La parka Yves est prévue pour une utilisation urbaine pour des températures allant de -30° à 10°. La membrane Sympatex respirante permet à ce produit de s’adapter aux variations de températures. C’est une parka fréquemment achetée pour être portée par dessus un costume: la coupe assez large de la parka vous permettra de le faire sans soucis en laissant assez de marge aux épaules si votre costume a un peu de padding.

Nous n’avons pour l’instant pas pu faire de photos dans un cadre formel, nous y remédierons bientôt, dès que nous aurons un shooting parisien avec des températures plus rudes.

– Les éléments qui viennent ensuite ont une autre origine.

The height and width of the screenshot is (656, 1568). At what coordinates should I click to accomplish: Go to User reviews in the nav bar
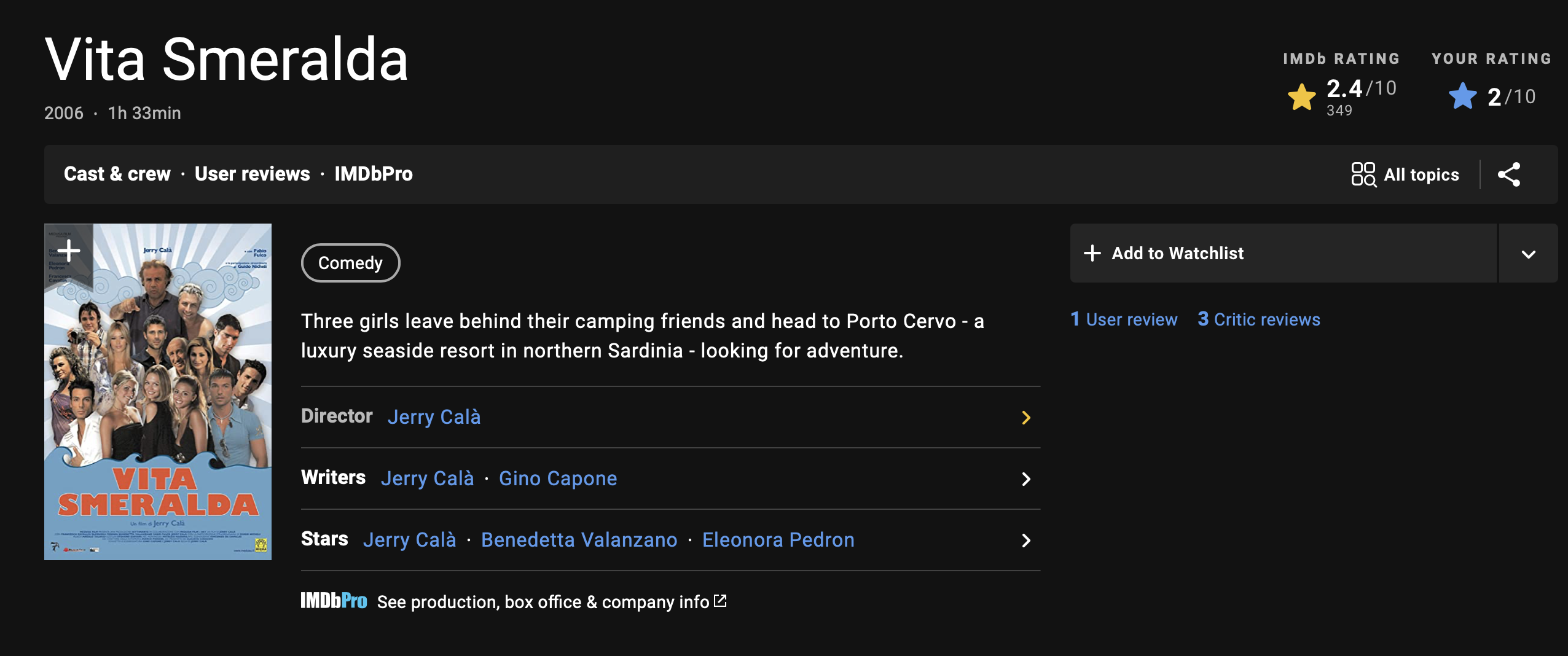click(x=253, y=174)
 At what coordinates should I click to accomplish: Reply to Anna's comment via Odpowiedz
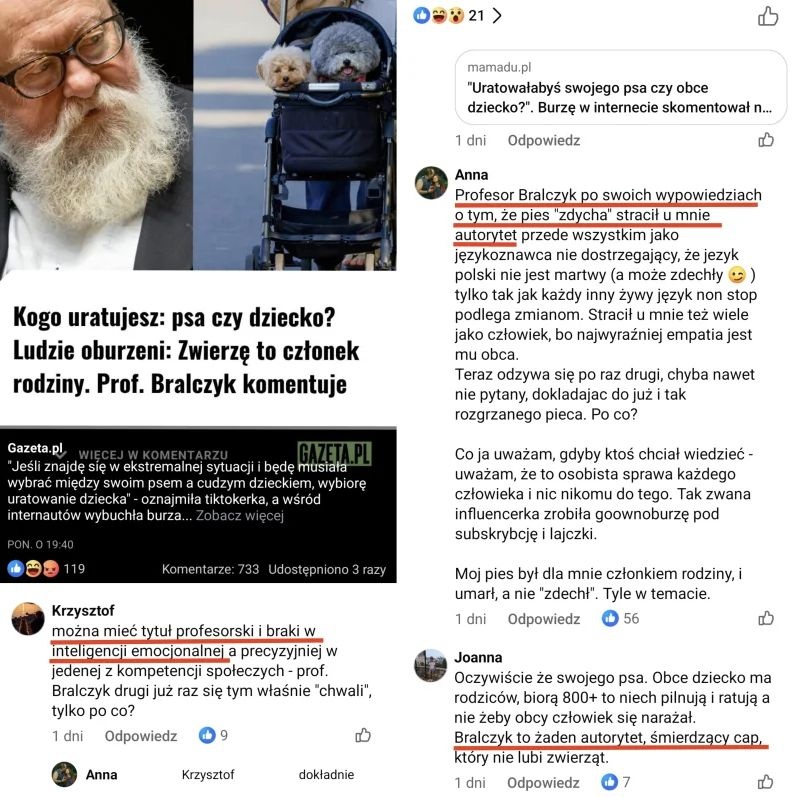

Pour donner un côté plus minimaliste et sobre à votre parka, pensez juste à retirer la fourrure de coyote autour de la capuche.

CONCLUSION

A 1000 euros (enfin 999 euros 😉 ), ça fait forcément un peu peur car c’est un sacré investissement. Il faut cependant le voir sur la durée: c’est une parka que vous pourrez facilement conserver de 15 à 20 ans en la réservant au grand froid, et à condition de bien préserver le duvet de l’eau (sachant qu’il est déjà tout de même bien protégé par sa membrane Sympatex).

Le prix au regard de la pièce en elle-même, de sa matière première (duvet premium et fourrure de coyote) et de sa fabrication reste au final très raisonnable, surtout comparé à des marques comme Moncler ou Canada Goose, où l’on paie bien plus pour l’image de marque.

En terme de confort, ça change en tout cas vraiment la vie de pouvoir enfiler cette parka sans réfléchir dès qu’on passe sous les 5 degrés et de pouvoir être au chaud avec même une simple chemise en dessous.

Au niveau du style, la marque a clairement fait du mieux qu’elle a pu pour obtenir une pièce polyvalente et urbaine: n’oubliez tout de même pas que sa vocation est avant tout utilitaire.

Enfin et c’est excessivement rare, Nobis est la seule marque de parka que j’ai pu trouver à concilier les avantages traditionnels du duvet et les caractéristiques techniques novatrices de la membrane Sympatex: un peu le meilleur des deux mondes.

Je vous recommande pour vous la procurer le site La Canadienne, qui vous propose dessus une garantie à vie.